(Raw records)
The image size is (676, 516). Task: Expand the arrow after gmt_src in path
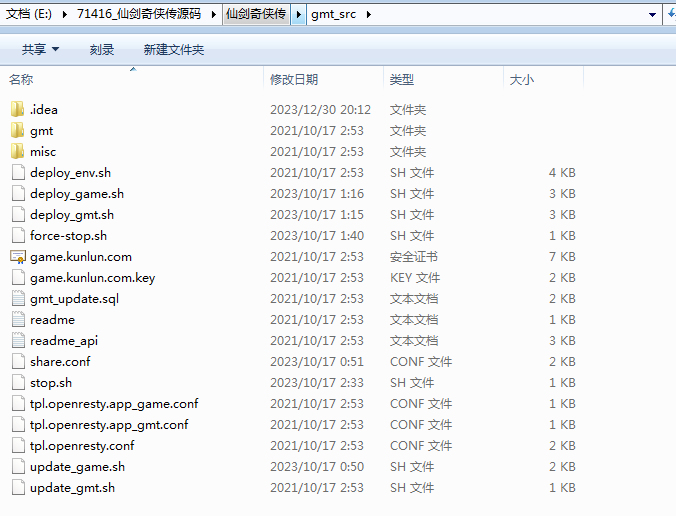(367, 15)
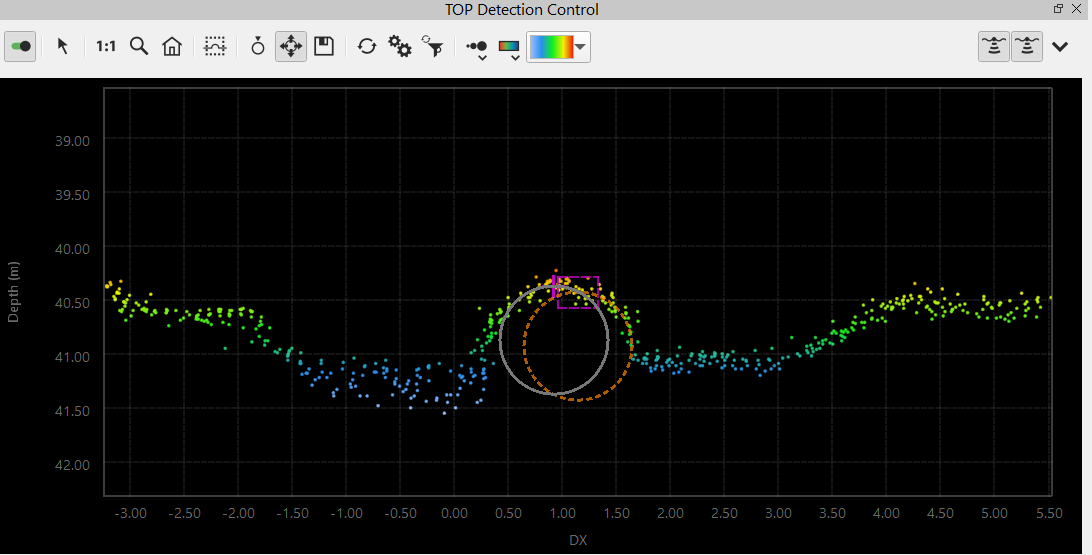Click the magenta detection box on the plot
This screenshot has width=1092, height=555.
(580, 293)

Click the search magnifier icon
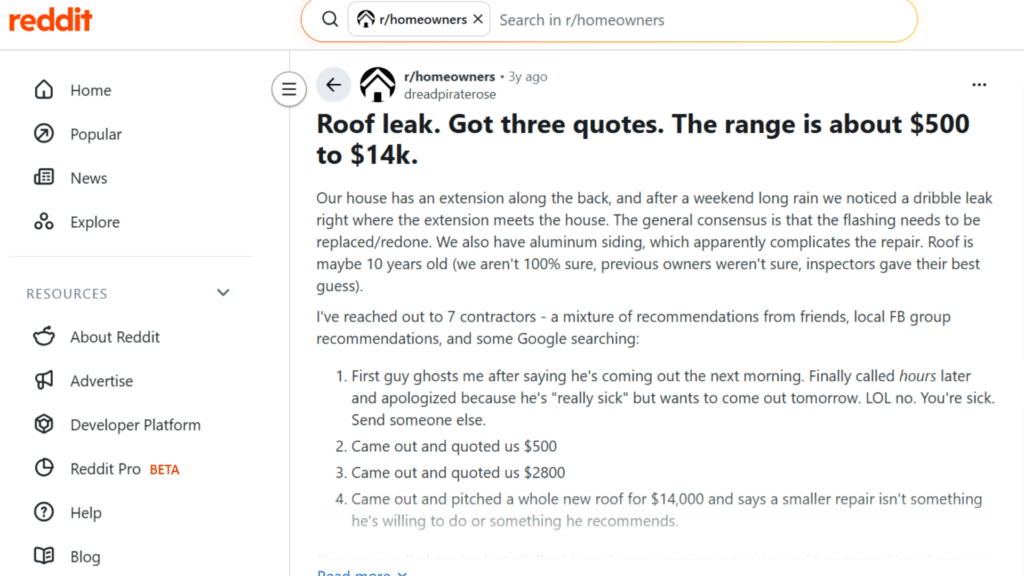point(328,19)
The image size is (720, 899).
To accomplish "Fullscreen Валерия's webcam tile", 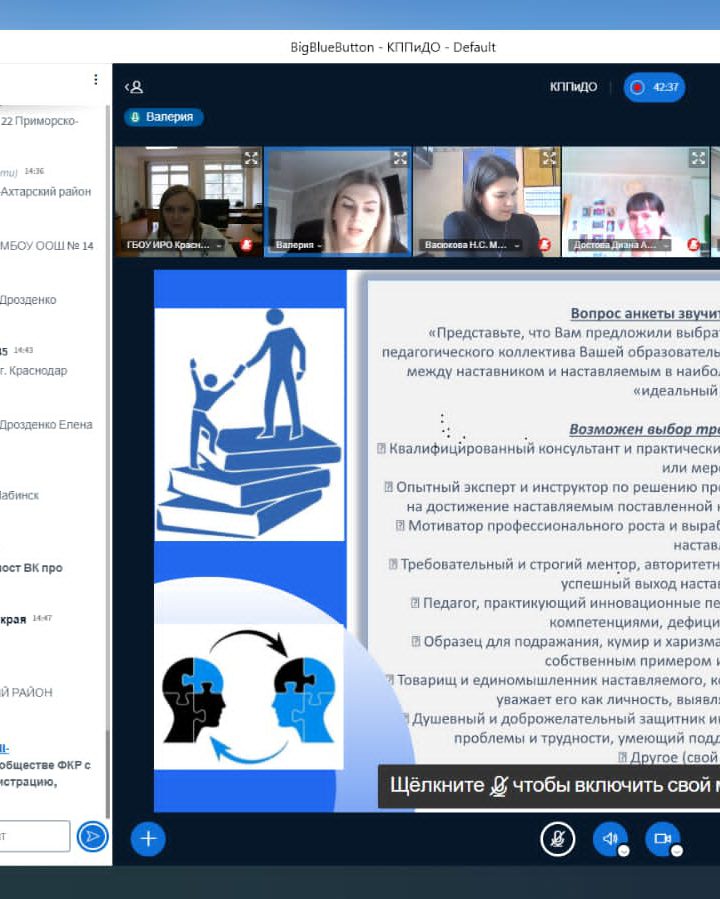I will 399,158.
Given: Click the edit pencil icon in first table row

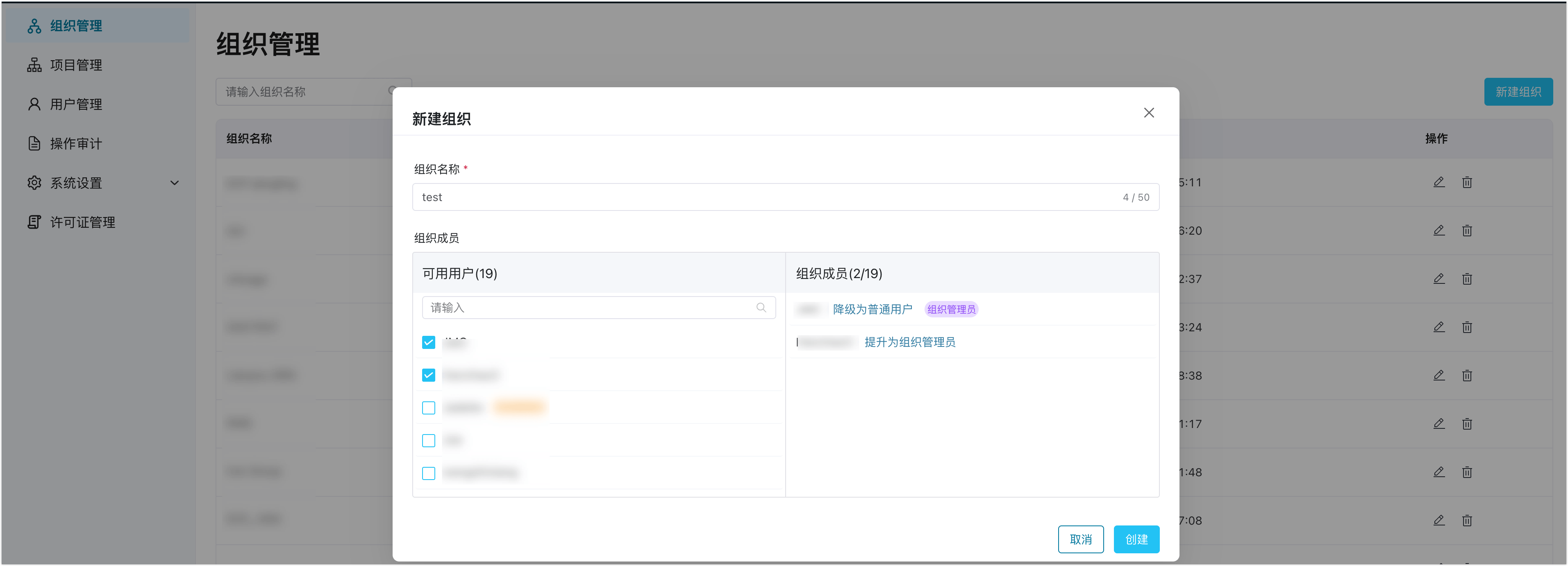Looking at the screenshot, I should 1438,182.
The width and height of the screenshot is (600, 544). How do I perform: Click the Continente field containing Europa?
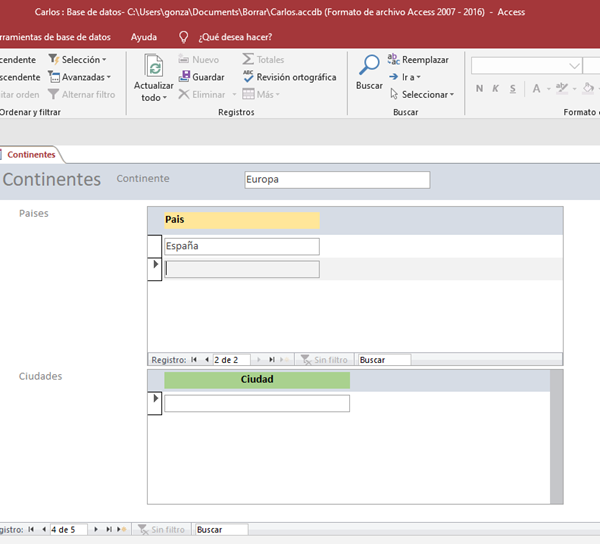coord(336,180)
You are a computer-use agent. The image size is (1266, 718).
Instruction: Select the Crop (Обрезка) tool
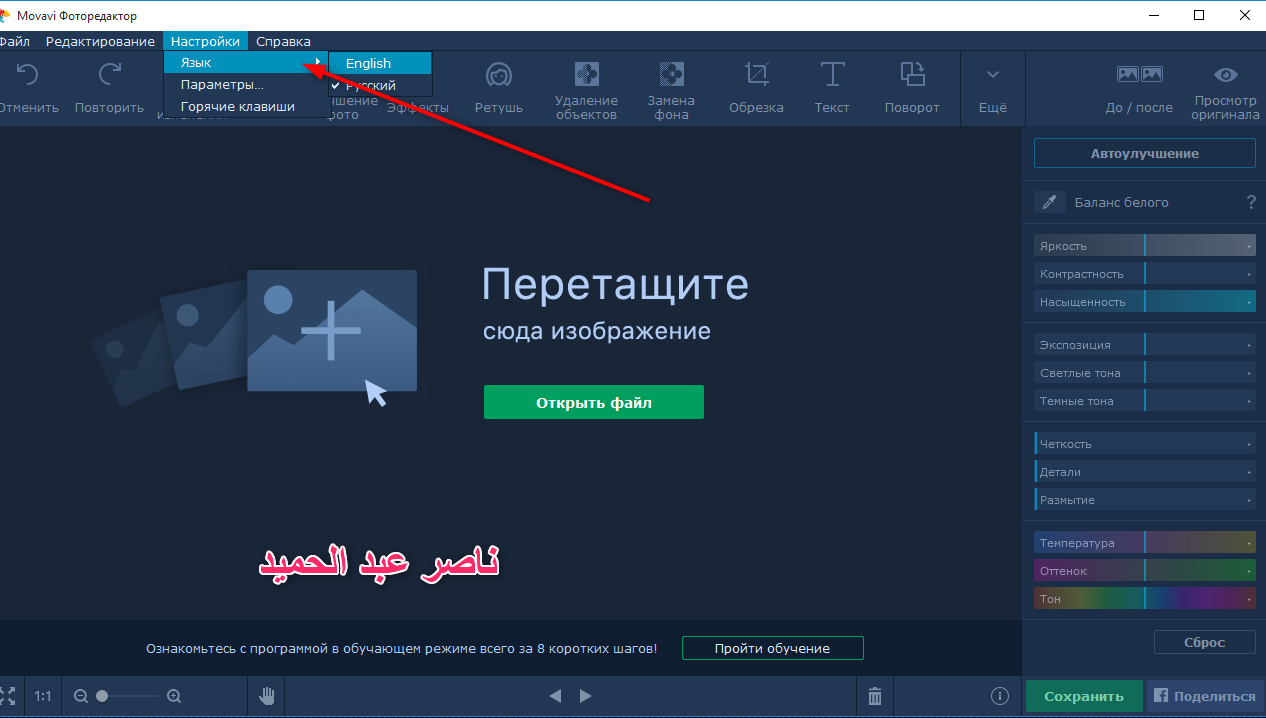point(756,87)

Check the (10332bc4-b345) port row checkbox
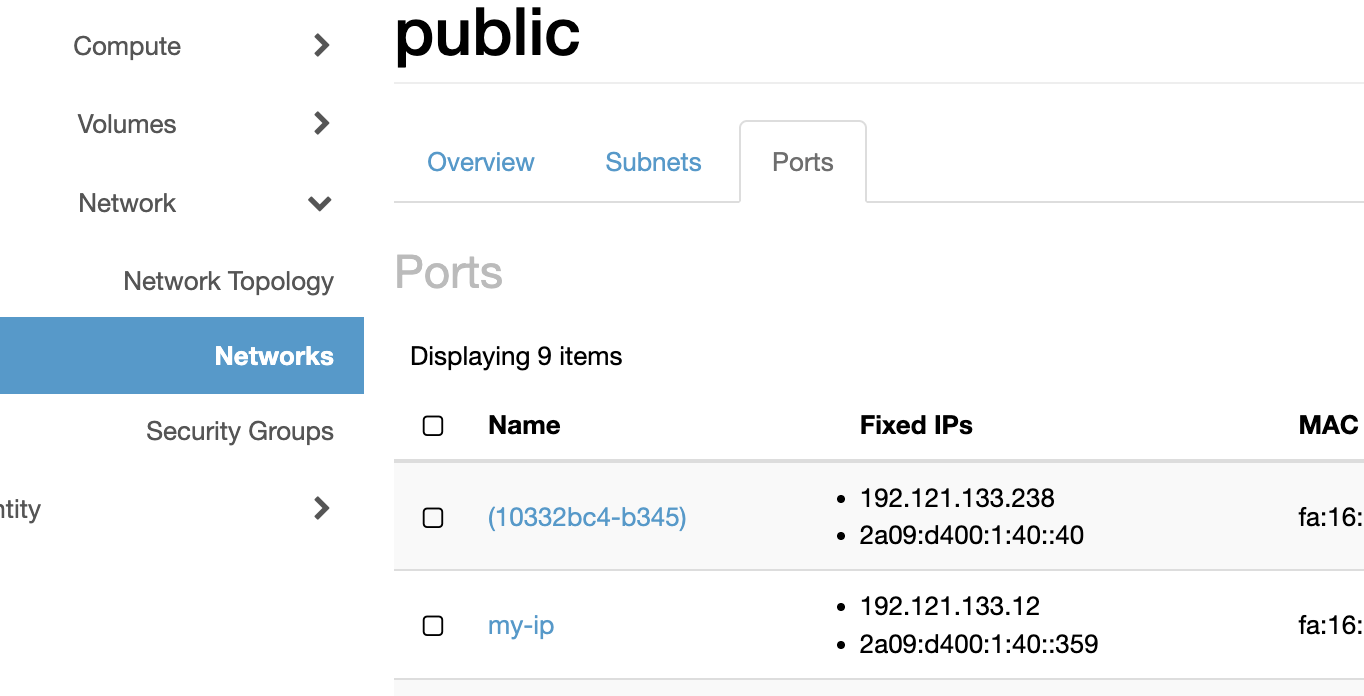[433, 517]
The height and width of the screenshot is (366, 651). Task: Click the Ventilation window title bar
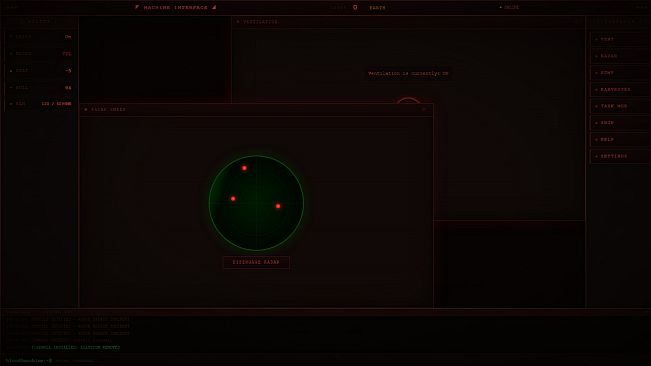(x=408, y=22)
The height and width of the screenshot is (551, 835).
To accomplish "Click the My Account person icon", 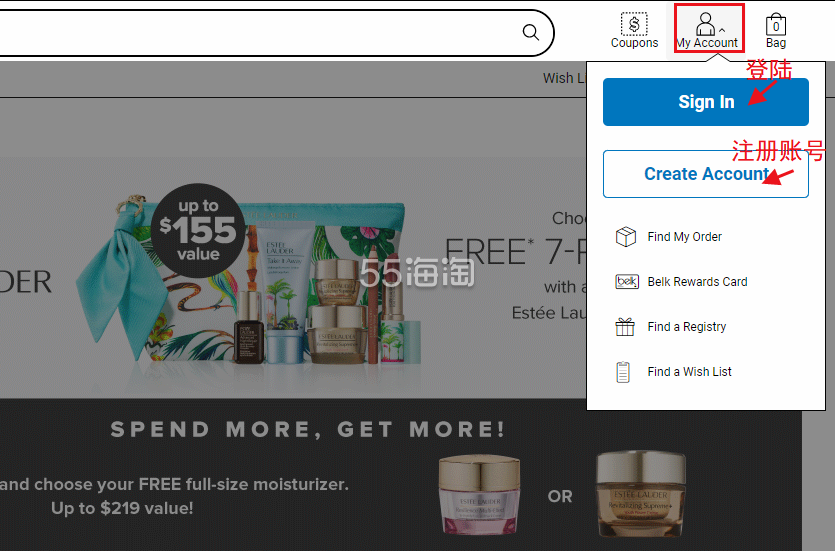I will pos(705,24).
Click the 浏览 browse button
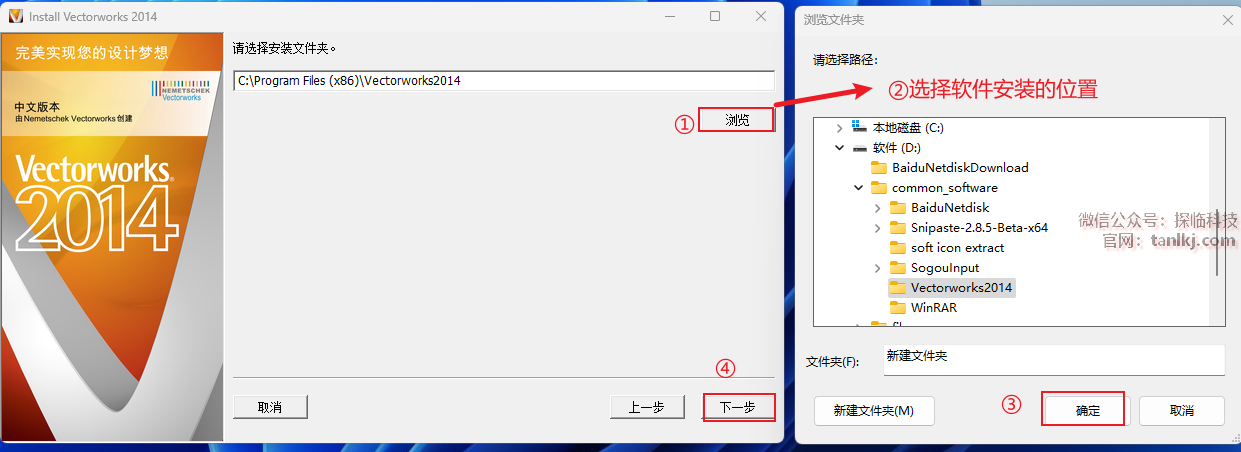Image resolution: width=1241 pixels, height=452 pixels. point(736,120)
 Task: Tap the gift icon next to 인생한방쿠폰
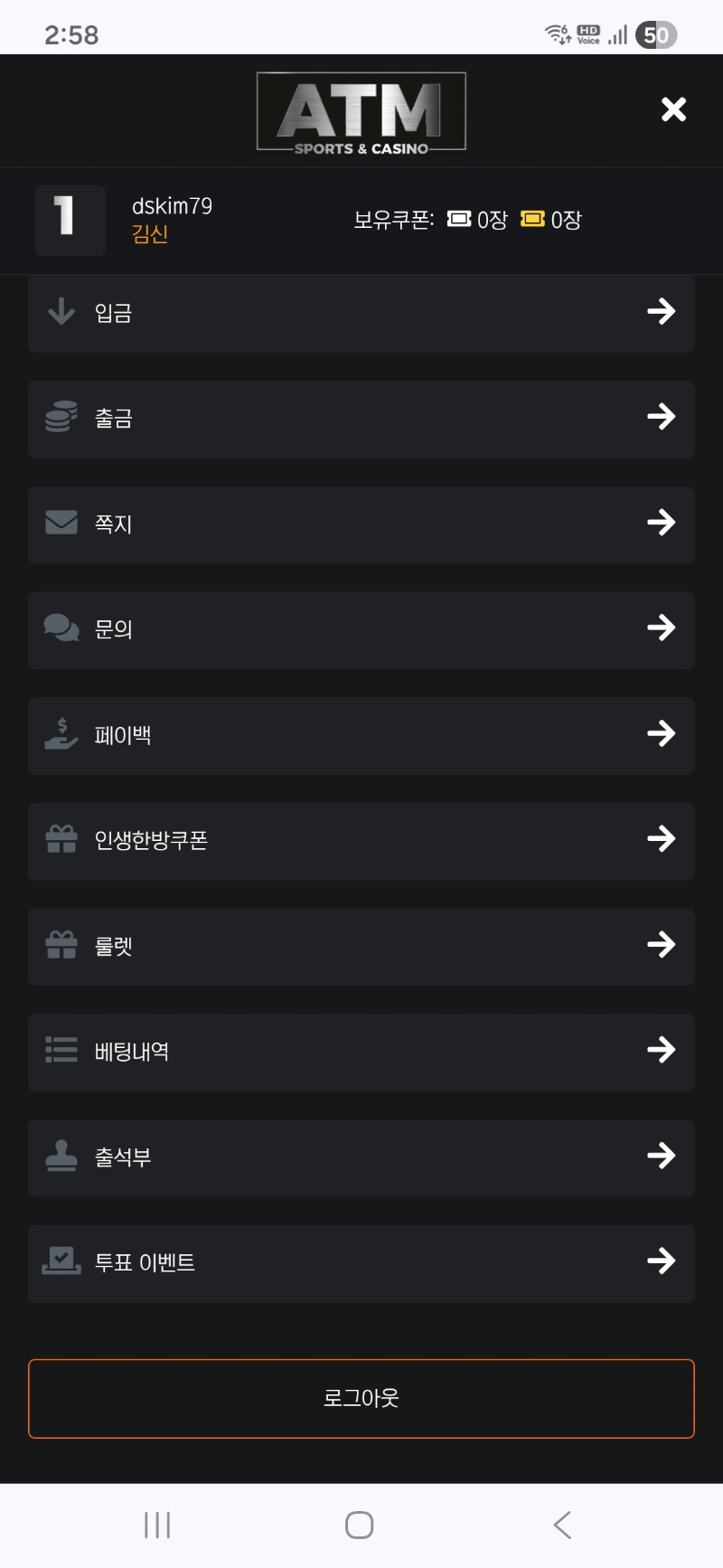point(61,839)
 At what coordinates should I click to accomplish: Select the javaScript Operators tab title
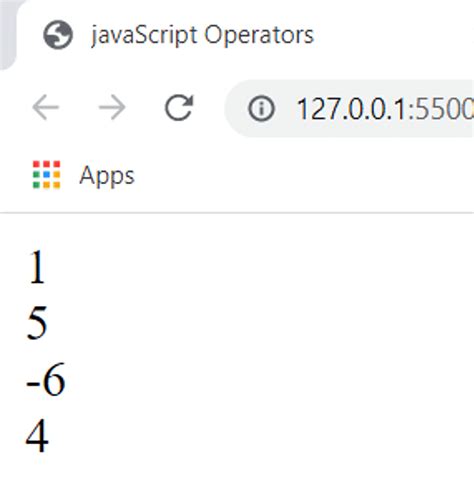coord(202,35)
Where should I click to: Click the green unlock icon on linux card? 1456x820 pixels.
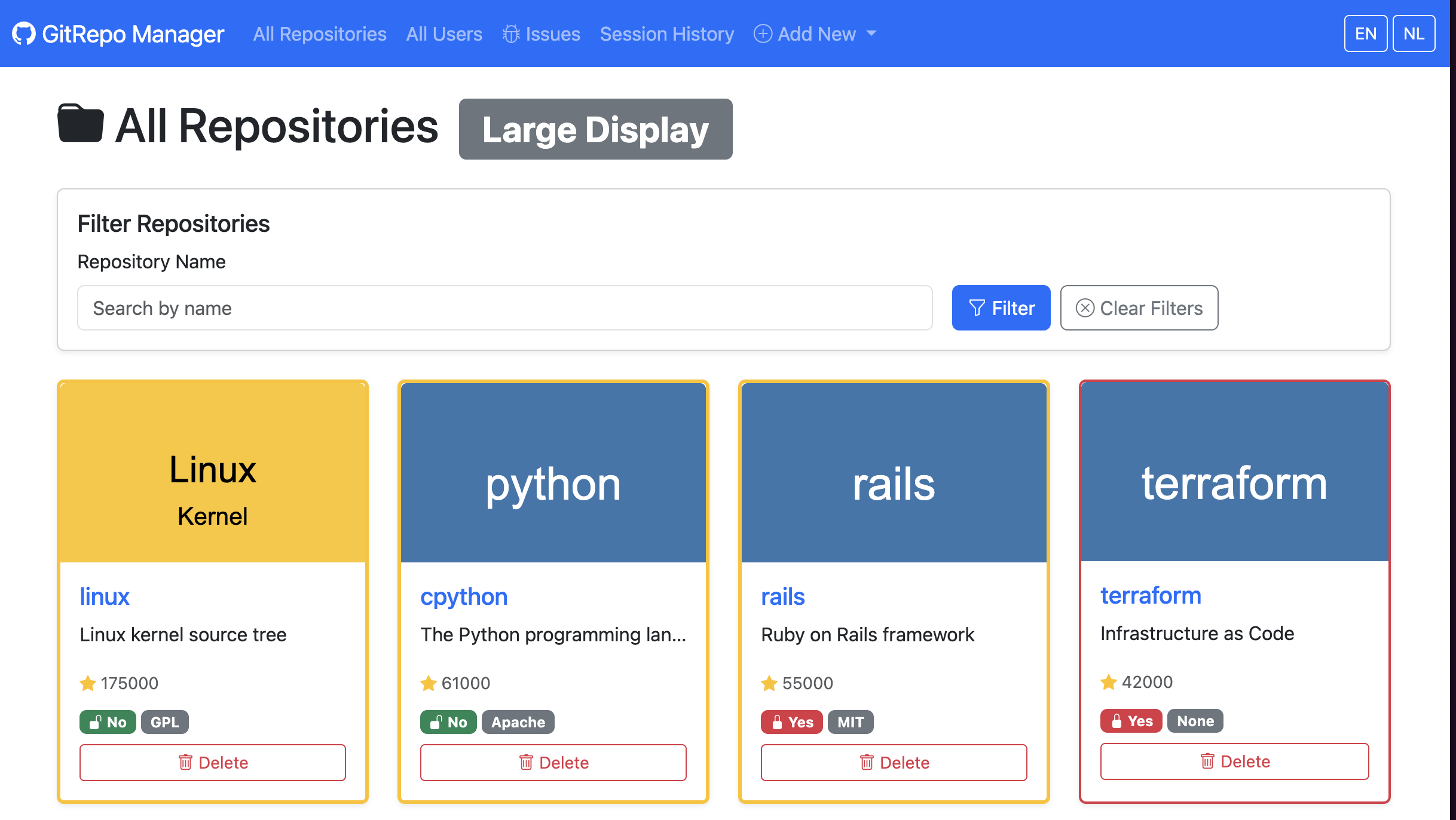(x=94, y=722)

— What you need to do —
Rewrite the entries from the start through the line containing "point(328,19)", both ends included, swapping "magnifier" for "magnifying glass" and keeping everything else the same. Omit the pictures from your answer.

— Final result —
The image size is (676, 516). Task: Expand the arrow after gmt_src in path
(367, 15)
Click the magenta detection box on the plot
This screenshot has width=1092, height=555.
(580, 293)

Click the search magnifying glass icon
point(328,19)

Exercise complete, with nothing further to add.